While a student in the 12th grade, Dr. John Miles read “House Made of Dawn,” a Pulitzer Prize-winning novel by Native American writer N. Scott Momaday. Miles was hooked. 
 
“I fell in love with it,” he says. “I hadn’t read anything like it before. I was fascinated by the cultural aspects of it and the writing.” 
 
The novel helped to set a course for Miles’ future. In his undergraduate years and later in his teaching career in high school and college, he built on his knowledge of Native American literature and culture. 

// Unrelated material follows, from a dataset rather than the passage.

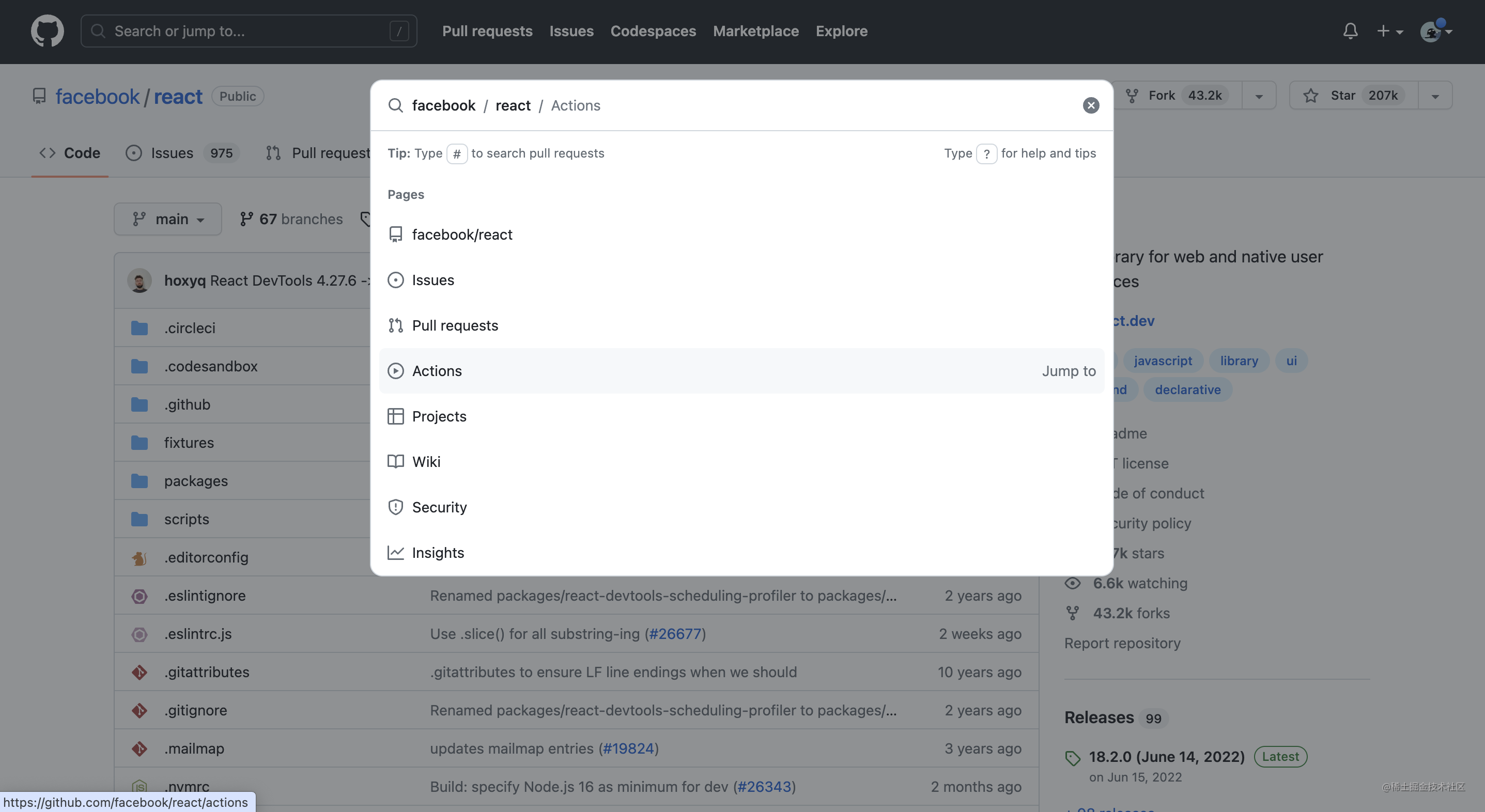Screen dimensions: 1485x812
Task: Select Wiki page entry
Action: [425, 462]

That interest continues today as an associate professor in the English department at Wofford and dean of institutional effectiveness and academic planning. He says Native American literature and history have been pushed to the back of the room but that recent scholarship has changed the direction. 
 
“For a long time, the definition of ‘American literature’ mostly meant a certain set of authors,” he says. “That has been continuously broken down by scholars. I always insert native people into their historical moments. I try to do justice to the historical timeline so that students can understand that Native American writing is not an add-on.” 
 
Miles said Native American writers were sharing their experiences in print more than 200 years ago but that their work often has been overlooked. 
 
“It’s always fascinated me how native people have had to deal with colonization and how that system has tried to eradicate them,” he says. “Native people were writing against that.” 
 
Miles grew up in North Carolina and received his doctorate from the University of New Mexico after undergraduate work at the University of North Carolina-Wilmington and master’s work at North Carolina State University. He chose to attend New Mexico because of its connections with native peoples and culture. 
 
“I always looked at it from a scholarly approach, but when I got to New Mexico, it became personal. You see almost Third World conditions on some of the reservations. You see how the first inhabitants of a place have been reduced to living like that, while knowing that they’ve been writing about it and fighting it for a long time.”